Print the data that follows exactly as it stands, from its first line through the line containing "Games & Puzzles (840, 11)", and stop there.

***** Data to process *****

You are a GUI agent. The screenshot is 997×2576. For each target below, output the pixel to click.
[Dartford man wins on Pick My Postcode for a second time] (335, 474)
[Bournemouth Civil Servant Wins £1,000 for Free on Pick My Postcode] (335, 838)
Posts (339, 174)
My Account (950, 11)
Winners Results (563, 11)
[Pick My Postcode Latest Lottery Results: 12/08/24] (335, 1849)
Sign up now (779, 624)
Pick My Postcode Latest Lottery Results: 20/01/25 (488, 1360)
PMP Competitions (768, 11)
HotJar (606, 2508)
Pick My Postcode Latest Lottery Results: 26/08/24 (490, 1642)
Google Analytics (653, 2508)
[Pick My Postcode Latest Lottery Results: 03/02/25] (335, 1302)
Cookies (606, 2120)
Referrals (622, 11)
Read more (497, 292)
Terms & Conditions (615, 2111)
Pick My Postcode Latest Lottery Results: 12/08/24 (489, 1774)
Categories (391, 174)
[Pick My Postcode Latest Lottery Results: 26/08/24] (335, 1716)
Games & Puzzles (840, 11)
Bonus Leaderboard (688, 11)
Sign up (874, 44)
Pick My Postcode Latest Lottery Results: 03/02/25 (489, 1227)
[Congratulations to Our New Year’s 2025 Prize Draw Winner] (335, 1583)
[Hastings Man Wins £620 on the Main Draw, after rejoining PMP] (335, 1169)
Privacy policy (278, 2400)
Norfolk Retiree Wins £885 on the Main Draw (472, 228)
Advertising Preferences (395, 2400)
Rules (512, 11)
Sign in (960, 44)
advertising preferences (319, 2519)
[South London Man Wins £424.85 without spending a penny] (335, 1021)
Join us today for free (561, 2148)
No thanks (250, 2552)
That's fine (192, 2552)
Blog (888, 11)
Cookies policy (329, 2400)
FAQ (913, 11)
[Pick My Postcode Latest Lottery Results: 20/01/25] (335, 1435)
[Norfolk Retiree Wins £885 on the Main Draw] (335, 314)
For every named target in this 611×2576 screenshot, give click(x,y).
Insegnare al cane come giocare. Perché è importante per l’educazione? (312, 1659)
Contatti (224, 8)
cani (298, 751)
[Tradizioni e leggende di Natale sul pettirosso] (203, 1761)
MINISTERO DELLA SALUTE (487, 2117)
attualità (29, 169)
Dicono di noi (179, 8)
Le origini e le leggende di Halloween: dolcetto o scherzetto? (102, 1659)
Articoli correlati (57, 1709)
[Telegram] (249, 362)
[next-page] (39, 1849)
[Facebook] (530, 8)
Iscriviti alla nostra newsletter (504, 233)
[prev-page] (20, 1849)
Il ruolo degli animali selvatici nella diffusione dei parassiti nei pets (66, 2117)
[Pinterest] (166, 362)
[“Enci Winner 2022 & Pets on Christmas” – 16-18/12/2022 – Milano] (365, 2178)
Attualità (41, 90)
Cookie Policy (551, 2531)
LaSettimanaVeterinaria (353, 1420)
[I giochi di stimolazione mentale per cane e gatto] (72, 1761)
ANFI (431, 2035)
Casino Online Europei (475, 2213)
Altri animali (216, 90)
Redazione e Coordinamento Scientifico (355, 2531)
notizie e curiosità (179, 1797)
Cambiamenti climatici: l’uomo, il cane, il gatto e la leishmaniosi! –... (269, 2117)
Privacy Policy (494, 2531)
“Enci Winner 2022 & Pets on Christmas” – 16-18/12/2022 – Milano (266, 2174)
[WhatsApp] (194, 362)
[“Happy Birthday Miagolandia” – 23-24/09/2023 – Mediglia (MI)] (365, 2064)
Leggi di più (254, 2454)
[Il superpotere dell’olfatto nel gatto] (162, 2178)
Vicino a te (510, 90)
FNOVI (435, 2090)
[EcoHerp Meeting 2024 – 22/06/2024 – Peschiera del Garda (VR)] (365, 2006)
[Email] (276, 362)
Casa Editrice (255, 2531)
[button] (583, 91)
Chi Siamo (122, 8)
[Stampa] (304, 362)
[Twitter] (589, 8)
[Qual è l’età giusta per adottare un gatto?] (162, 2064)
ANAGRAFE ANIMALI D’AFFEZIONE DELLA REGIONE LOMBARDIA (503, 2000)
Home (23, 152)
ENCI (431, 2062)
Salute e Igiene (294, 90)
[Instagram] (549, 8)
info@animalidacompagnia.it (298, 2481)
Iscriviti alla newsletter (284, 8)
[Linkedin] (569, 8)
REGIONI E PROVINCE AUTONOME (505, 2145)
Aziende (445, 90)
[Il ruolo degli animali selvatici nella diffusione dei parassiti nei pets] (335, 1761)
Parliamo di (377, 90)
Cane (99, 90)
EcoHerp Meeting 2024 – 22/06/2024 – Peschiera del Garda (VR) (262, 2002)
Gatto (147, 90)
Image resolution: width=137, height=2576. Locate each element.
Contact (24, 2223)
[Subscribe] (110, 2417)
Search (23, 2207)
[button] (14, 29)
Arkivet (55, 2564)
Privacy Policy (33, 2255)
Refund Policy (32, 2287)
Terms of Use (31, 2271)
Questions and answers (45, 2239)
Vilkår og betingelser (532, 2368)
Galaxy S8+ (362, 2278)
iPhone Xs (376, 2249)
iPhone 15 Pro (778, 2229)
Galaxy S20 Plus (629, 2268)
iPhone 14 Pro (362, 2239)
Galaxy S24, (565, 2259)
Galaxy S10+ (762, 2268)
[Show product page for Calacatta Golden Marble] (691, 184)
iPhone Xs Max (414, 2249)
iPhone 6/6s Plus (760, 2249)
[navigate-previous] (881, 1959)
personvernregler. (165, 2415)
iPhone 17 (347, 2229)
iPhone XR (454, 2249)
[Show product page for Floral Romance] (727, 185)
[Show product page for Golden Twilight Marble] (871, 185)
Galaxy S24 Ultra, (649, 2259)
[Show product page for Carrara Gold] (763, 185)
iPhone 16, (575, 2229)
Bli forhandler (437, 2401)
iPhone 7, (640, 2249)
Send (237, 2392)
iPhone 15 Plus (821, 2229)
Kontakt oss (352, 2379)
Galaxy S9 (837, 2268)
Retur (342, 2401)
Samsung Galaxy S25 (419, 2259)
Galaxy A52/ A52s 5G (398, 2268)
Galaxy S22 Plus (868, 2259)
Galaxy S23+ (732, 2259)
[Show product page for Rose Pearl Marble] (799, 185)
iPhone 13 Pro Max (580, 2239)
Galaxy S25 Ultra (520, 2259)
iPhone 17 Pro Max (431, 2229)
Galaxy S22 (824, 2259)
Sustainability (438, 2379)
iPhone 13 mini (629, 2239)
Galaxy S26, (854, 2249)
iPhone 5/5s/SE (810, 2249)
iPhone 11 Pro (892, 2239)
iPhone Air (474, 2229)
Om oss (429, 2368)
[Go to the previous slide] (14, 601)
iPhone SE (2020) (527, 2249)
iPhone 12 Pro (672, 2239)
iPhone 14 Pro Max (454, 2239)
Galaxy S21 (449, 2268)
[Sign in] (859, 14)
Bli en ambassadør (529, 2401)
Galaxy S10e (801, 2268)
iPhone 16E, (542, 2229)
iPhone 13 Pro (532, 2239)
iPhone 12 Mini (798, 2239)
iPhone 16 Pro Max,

*****

» **Result below**:
You are a GUI agent. The screenshot is 997×2576. For each target below, output the pixel to click.
[Dartford man wins on Pick My Postcode for a second time] (335, 474)
[Bournemouth Civil Servant Wins £1,000 for Free on Pick My Postcode] (335, 838)
Posts (339, 174)
My Account (950, 11)
Winners Results (563, 11)
[Pick My Postcode Latest Lottery Results: 12/08/24] (335, 1849)
Sign up now (779, 624)
Pick My Postcode Latest Lottery Results: 20/01/25 (488, 1360)
PMP Competitions (768, 11)
HotJar (606, 2508)
Pick My Postcode Latest Lottery Results: 26/08/24 (490, 1642)
Google Analytics (653, 2508)
[Pick My Postcode Latest Lottery Results: 03/02/25] (335, 1302)
Cookies (606, 2120)
Referrals (622, 11)
Read more (497, 292)
Terms & Conditions (615, 2111)
Pick My Postcode Latest Lottery Results: 12/08/24 (489, 1774)
Categories (391, 174)
[Pick My Postcode Latest Lottery Results: 26/08/24] (335, 1716)
Games & Puzzles (840, 11)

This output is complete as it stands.